Maintain BUY. We view Leapmotor’s 3Q25 vehicle gross margin of 13.3% as resilient, although its net profit of RMB150mn missed our expectation due to lowerthan- expected other revenue. We believe Leapmotor could accomplish both of its sales volume and net profit targets in FY25E, and expect its strong sales momentum to continue throughout FY26E. We project its overseas sales volume to more than double YoY in FY26E while domestic sales could be fuelled by two A-series and two D-series models. FY26E NP may surge 4x YoY to RMB3.5bn, based on our estimates.
3Q25 profitability of auto business still solid. Leapmotor’s 3Q25 revenue rose 37% QoQ to RMB19.5bn, stronger than our prior forecast by 5%, due to higher-than-expected average selling price. Gross margin in 3Q25 rose 0.9ppts QoQ to 14.5%, lower than our forecast, as other revenue including CO2 credits in Europe and service income from FAW missed. The SG&A and R&D expense ratios combined fell 1.8ppts QoQ to 14.3% in 3Q25, largely in line with our forecast. Its 3Q25 net profit remained largely flat QoQ at RMB150mn, lower than our expectation, mainly due to non-auto businesses.
4Q25E earnings could be more resilient. We revise up our FY25E sales volume forecast by 20,000 units to 0.62mn units, implying 4Q25E sales volume of 224,000 units (+29% QoQ). We project 4Q25E net profit to surge 4.5x QoQ to RMB677mn after taking into account the potential income from CO2 credits of RMB500mn.
Strong sales momentum to continue in FY26E. Leapmotor targets overseas sales volume to be 0.10-0.15mn units in 2026, which could be attainable in our view, as new orders already exceed 25,000 units in Oct-Nov 2025. We expect Leapmotor’s total sales volume to rise 52% YoY to 0.94mn units in FY25E, driven by the Lafa 5 and four brand-new models (two D-series and two A-series models). The pre-launch deposits for the brand-new D19, which had its debut on 16 Oct, have far exceeded management’s expectation. The success of B10 and B01 also gives us more confidence in its upcoming A-series. Therefore, we expect its FY26E net profit to surge 4x YoY to RMB3.5bn.

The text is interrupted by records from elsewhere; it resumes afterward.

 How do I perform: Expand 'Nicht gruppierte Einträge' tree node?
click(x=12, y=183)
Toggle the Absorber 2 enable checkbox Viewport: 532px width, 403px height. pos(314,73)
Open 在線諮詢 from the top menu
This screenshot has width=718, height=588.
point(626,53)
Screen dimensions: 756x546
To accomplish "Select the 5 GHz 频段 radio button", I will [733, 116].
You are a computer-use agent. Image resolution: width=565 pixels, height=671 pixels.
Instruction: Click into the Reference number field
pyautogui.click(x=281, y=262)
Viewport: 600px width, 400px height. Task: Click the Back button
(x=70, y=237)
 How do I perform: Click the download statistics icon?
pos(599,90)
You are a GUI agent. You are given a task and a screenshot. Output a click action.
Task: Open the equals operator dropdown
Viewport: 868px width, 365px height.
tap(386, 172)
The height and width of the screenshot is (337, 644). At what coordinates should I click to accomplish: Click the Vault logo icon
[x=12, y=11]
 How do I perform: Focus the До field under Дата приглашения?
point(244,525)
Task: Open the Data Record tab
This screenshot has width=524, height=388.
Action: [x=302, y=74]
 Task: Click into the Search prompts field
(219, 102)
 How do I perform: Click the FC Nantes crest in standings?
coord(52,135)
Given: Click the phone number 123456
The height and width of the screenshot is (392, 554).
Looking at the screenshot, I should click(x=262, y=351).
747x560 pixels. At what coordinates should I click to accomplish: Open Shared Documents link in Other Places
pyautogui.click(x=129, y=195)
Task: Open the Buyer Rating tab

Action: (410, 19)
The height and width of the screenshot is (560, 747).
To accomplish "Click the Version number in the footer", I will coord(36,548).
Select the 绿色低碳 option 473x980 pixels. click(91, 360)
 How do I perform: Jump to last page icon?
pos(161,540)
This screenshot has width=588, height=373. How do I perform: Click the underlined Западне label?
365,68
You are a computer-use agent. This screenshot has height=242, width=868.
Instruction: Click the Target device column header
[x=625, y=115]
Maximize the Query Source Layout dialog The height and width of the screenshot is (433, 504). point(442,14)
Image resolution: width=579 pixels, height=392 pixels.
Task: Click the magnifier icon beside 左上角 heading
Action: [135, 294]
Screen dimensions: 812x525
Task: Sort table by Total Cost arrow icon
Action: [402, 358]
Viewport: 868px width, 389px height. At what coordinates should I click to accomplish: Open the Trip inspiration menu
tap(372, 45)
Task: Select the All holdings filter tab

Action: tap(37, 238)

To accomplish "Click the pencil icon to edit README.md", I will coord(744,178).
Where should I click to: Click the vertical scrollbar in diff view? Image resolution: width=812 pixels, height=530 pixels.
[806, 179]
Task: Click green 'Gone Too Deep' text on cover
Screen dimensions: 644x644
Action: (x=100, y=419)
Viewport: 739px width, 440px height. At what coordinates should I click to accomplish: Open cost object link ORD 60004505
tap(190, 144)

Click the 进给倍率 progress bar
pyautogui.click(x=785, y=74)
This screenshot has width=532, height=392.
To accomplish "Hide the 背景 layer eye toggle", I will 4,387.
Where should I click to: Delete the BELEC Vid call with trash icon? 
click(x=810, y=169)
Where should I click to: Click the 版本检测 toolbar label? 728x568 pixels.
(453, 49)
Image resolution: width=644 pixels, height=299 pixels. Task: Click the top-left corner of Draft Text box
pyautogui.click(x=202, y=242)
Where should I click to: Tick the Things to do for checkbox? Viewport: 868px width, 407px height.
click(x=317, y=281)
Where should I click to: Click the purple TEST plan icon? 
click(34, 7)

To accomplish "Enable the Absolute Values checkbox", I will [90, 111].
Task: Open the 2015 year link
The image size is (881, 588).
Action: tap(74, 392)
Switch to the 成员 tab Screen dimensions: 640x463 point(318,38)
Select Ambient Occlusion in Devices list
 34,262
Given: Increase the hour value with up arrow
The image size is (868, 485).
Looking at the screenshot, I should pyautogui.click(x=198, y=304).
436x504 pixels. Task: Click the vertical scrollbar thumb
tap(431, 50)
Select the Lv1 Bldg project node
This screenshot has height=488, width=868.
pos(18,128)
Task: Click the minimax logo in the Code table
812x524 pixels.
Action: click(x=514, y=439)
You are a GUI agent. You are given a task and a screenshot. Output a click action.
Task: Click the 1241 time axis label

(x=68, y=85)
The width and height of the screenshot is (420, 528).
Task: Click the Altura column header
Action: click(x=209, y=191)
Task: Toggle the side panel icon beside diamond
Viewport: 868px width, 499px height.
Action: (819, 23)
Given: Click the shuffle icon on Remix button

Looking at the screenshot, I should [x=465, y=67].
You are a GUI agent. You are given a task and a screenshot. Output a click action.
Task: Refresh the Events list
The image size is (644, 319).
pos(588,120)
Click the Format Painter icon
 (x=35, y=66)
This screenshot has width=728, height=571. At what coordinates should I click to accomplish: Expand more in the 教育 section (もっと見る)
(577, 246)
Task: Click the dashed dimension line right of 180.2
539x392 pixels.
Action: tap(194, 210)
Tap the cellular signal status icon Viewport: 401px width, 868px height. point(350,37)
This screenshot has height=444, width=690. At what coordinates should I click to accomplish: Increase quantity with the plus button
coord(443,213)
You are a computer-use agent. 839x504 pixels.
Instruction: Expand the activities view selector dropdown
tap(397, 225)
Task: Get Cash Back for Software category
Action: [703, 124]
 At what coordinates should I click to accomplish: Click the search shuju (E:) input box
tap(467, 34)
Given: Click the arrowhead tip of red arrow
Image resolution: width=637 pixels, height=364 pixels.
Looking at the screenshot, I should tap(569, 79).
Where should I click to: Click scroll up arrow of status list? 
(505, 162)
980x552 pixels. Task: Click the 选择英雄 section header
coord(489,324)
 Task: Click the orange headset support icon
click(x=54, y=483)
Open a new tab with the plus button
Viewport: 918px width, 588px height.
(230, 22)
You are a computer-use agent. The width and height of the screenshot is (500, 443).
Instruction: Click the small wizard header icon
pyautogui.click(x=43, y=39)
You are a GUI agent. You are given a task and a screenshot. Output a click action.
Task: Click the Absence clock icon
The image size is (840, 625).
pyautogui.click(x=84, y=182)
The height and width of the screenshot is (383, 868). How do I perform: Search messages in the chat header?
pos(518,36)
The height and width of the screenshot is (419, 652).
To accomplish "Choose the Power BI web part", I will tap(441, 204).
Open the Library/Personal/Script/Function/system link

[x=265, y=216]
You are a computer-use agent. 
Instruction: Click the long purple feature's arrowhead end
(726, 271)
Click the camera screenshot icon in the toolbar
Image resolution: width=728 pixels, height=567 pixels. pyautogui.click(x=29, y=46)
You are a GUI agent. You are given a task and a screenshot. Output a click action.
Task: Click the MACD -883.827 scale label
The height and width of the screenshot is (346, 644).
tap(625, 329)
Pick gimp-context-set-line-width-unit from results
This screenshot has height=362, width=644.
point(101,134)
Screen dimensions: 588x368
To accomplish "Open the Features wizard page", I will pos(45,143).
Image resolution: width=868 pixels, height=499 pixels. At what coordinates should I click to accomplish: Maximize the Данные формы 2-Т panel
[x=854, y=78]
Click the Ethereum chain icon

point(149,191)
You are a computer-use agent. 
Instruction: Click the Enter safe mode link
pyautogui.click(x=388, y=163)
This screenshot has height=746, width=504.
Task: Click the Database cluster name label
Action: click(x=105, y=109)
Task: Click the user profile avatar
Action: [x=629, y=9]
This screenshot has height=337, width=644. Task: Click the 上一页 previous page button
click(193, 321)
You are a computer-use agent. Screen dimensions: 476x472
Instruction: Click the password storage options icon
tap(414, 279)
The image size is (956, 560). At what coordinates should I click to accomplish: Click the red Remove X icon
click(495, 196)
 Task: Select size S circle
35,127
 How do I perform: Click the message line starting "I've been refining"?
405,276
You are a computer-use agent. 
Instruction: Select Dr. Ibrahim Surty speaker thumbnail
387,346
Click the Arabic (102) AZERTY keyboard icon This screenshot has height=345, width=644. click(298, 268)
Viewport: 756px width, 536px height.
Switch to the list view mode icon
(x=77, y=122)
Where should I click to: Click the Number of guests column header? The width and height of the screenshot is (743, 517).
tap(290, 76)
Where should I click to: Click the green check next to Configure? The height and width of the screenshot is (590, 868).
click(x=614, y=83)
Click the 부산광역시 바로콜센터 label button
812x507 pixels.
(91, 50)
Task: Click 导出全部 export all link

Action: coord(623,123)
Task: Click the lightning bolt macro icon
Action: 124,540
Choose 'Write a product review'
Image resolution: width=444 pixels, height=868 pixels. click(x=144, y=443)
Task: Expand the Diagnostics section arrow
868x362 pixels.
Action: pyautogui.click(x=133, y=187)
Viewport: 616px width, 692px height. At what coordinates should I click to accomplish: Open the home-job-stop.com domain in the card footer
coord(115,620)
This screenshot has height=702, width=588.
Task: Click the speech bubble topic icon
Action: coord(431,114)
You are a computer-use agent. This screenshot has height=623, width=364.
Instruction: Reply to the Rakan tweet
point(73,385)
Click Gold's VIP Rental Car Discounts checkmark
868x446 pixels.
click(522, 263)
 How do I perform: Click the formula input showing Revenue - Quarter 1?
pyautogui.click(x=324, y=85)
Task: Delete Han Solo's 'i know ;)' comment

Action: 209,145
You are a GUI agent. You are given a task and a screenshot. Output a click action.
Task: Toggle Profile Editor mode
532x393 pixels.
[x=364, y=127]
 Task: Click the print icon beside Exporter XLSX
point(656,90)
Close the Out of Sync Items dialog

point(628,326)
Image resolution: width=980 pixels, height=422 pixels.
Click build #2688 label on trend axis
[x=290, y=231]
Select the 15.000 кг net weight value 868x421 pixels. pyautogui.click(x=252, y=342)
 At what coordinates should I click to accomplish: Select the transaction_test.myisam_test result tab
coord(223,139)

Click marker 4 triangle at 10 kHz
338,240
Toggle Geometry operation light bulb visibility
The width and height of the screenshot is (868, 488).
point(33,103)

Valuation/Key risks. We maintain our BUY rating and cut target price from HK$80.00 to HK$73.00, based on 1.0x our FY26E P/S (prior 1.1x FY26E P/S), to reflect investors’ recent concerns about industrywide sales slowdown in 2026. Our target price also corresponds to a 28x FY26E P/E and 20x FY27E P/E. Key risks include lower sales volume/gross margin than we expect, as well as a sector de-rating.